最後の2.195kmは今までで一番遅いですが、ハンガーノック症状と激坂の上りがあったので今回特有の事象と言っていい気がします。
ひたすらロングジョグを行うという練習の成果が出たと言って良さそうです。
ただ、レースペースが速くなったといえども徐々に失速する傾向は解消していないため、対策が必要です。
今シーズンの残りのレースついて
とりあえず陸連公認のコースでサブ3.5を記録するのが今シーズンの目標だったので、それはクリアしました。
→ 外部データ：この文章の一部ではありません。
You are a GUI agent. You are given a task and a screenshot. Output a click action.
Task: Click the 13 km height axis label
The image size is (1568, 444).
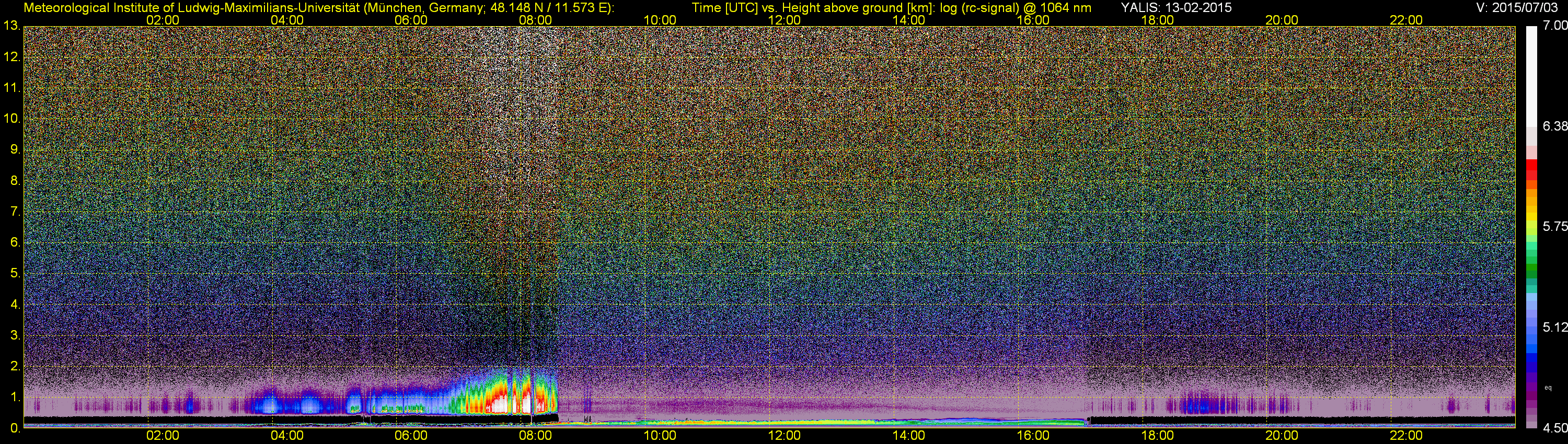(11, 26)
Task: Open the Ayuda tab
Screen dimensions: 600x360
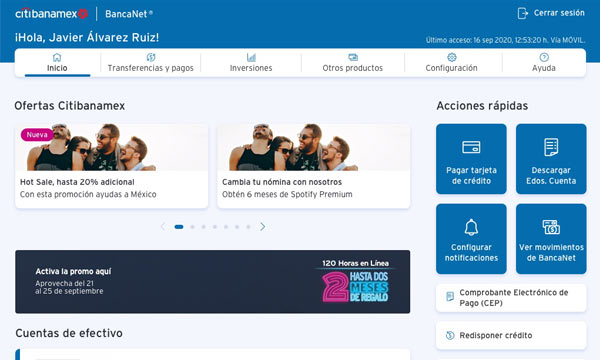Action: point(544,63)
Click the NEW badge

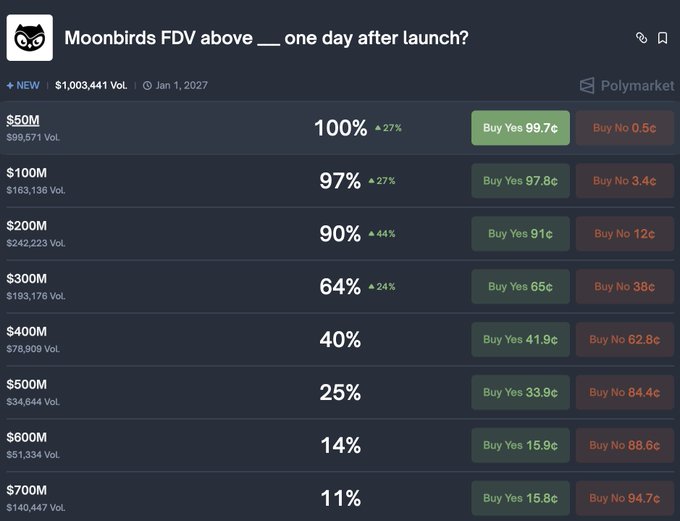click(x=23, y=86)
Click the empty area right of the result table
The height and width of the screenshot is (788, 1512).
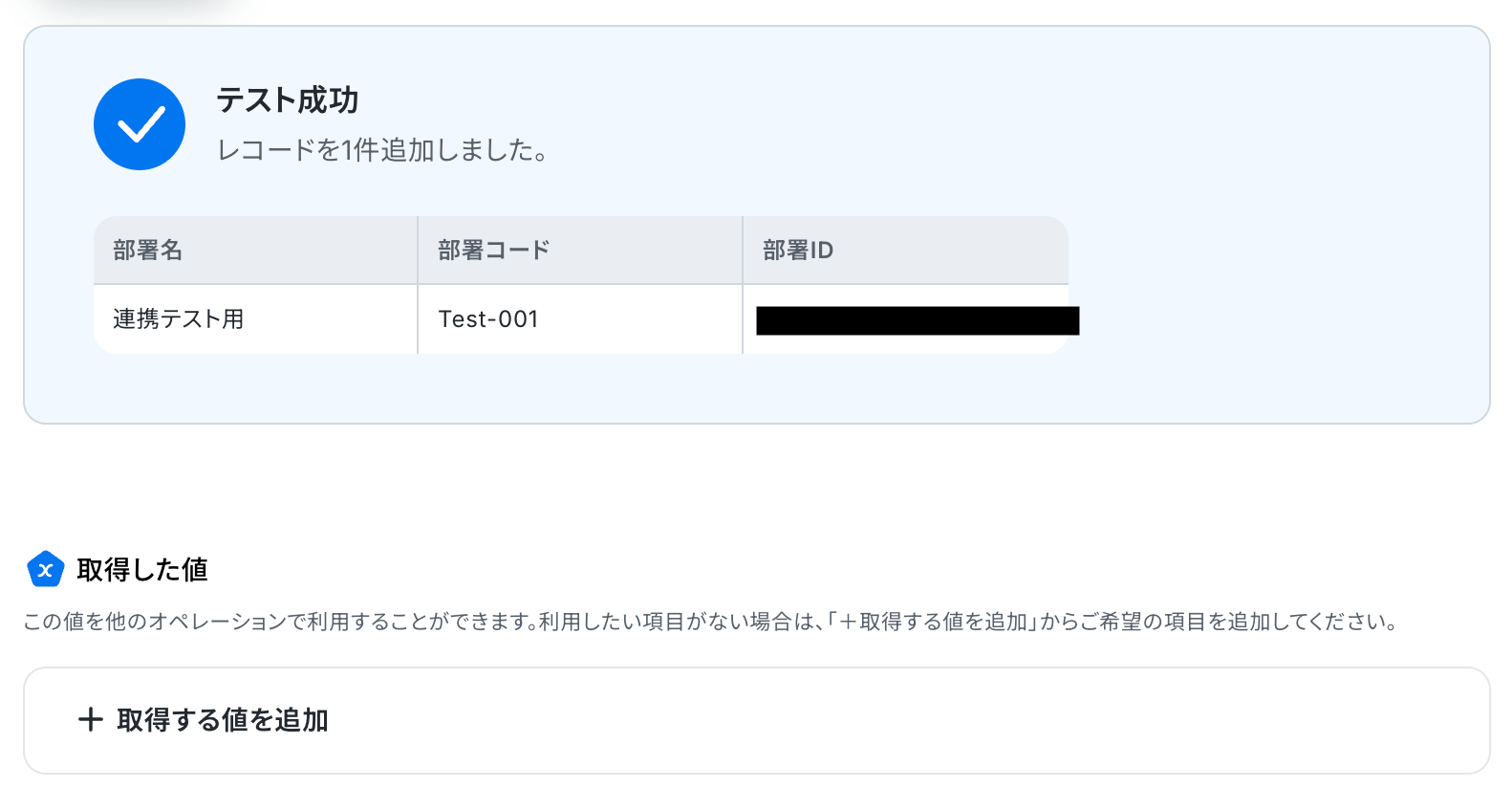pyautogui.click(x=1271, y=287)
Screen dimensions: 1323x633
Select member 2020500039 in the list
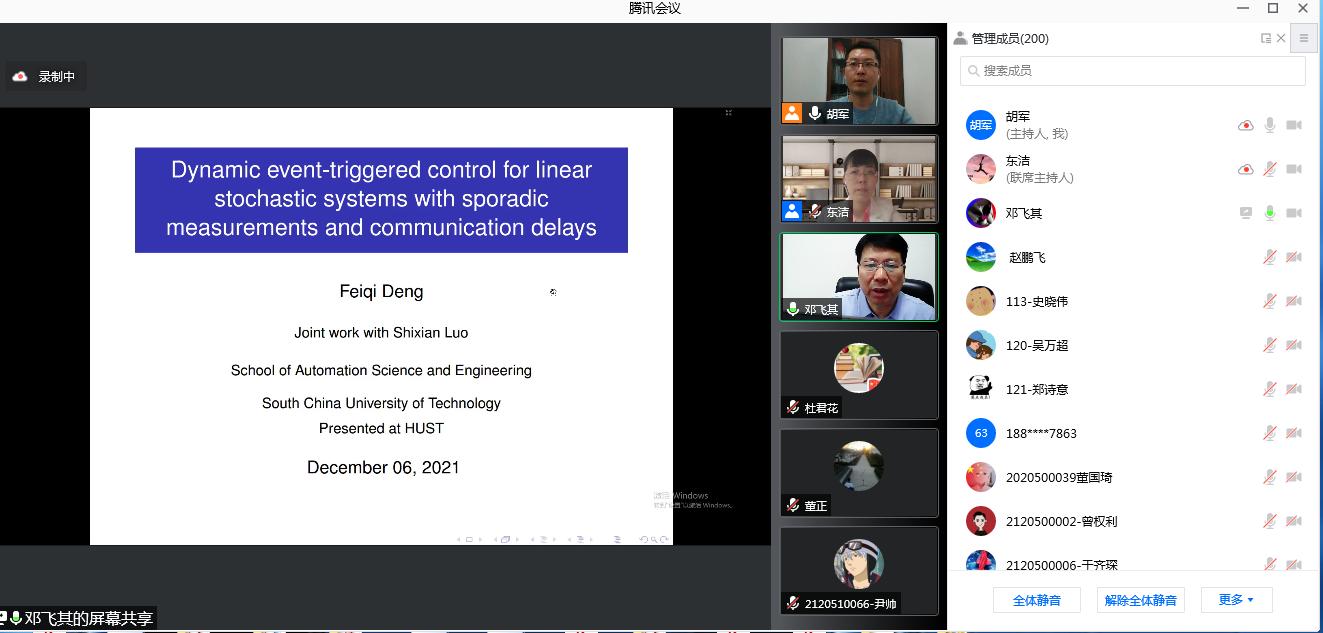tap(1058, 477)
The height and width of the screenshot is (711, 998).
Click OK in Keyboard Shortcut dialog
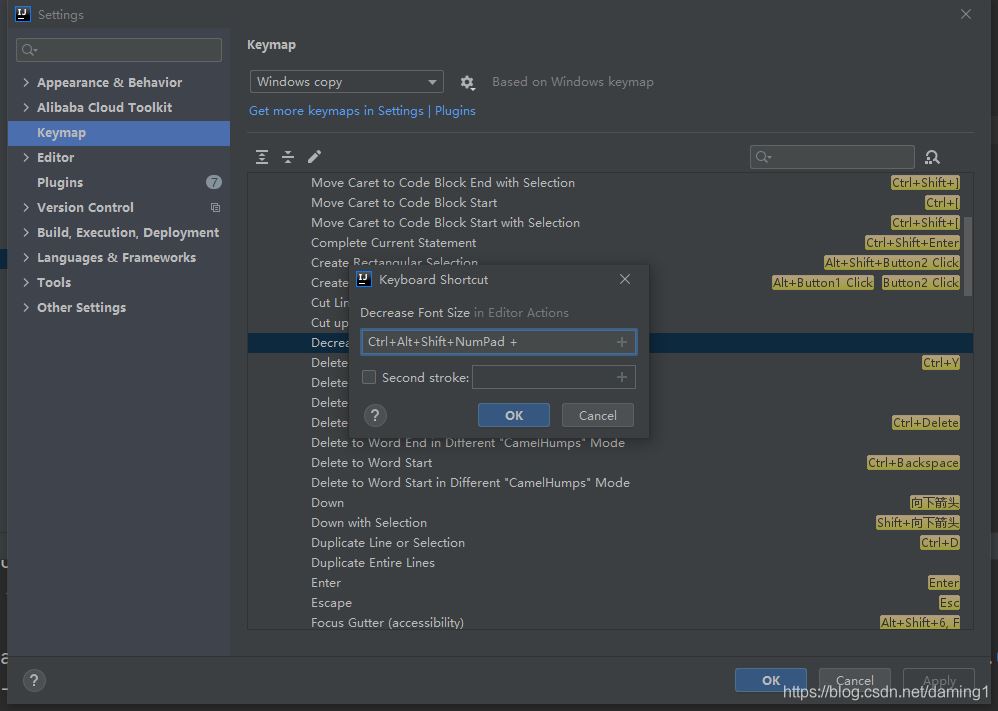[514, 415]
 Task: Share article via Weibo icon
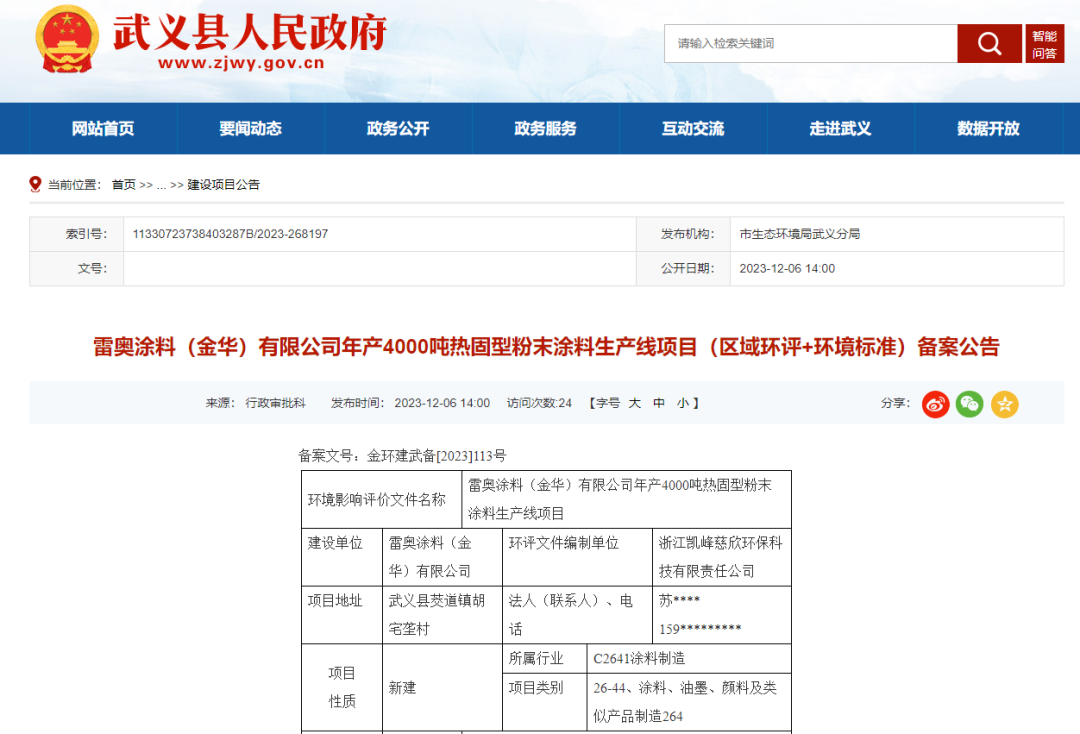pyautogui.click(x=935, y=404)
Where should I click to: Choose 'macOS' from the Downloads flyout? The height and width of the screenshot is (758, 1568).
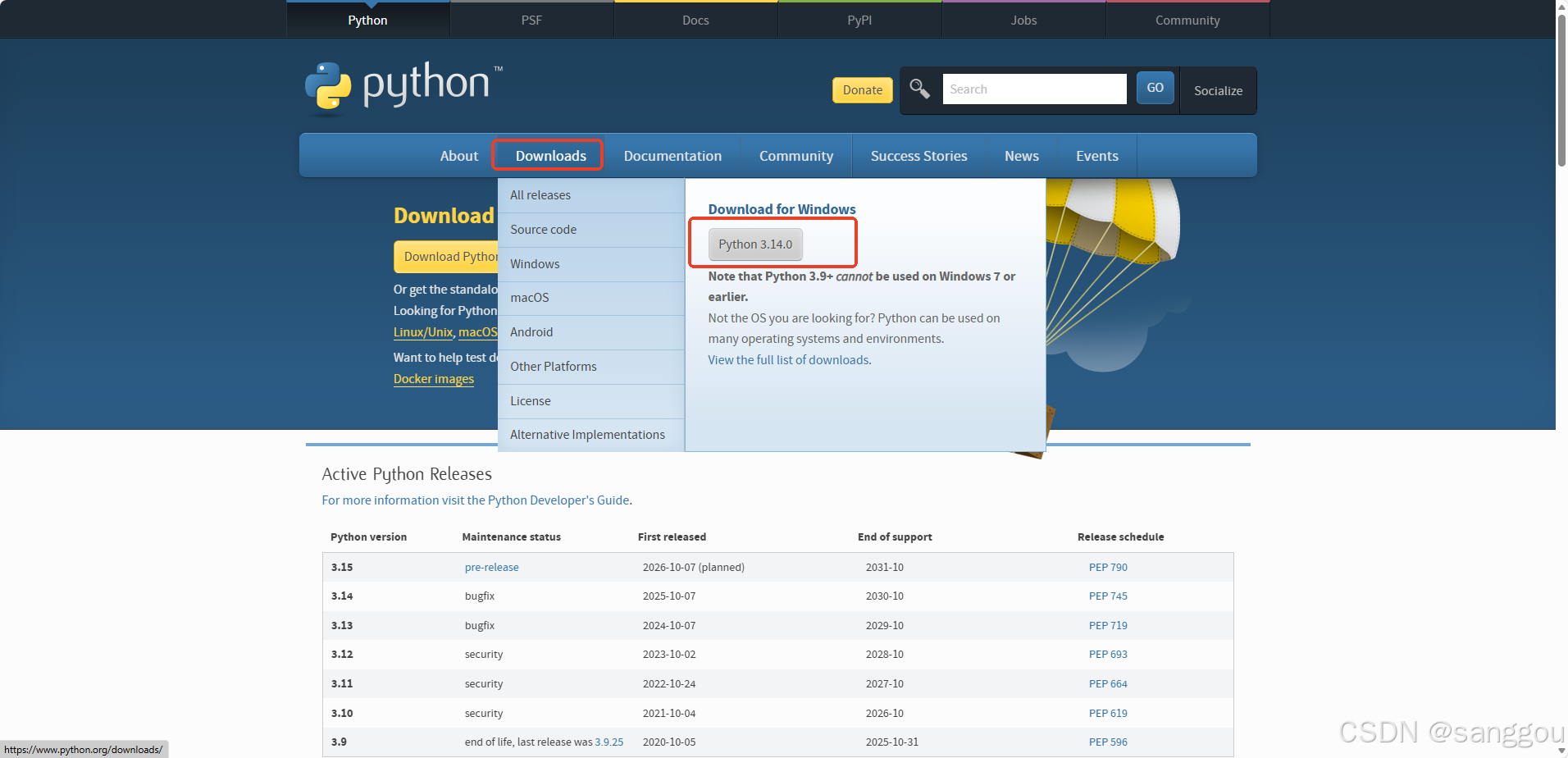[x=529, y=297]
残りのレースでは試したいことを色々やってみつつ、体調と気象条件がハマったレースがあればPB更新を狙ってみようと思います。
今後の練習について
シーズンオフはひたすらロングジョグを行っていました。
距離耐性はずいぶんついたのですが、ペースはこだわらずに走っていたため、レースでの30km以降の苦しさみたいなものは練習では感じていませんでした。
これではレースに対する再現性がないため、対策としてはペースを設定した距離走として取り組む必要を感じました。
あと、ひたすらロングジョグを行っていたのは、社会人になってから全くと言っていいほど運動してこなかったため、いきなり負荷をかけると故障のリスクがあると思ったためです。
ある程度の土台作りができた気がするので、これからはスピード練習などの高負荷な練習も取り組んでいこうと思います。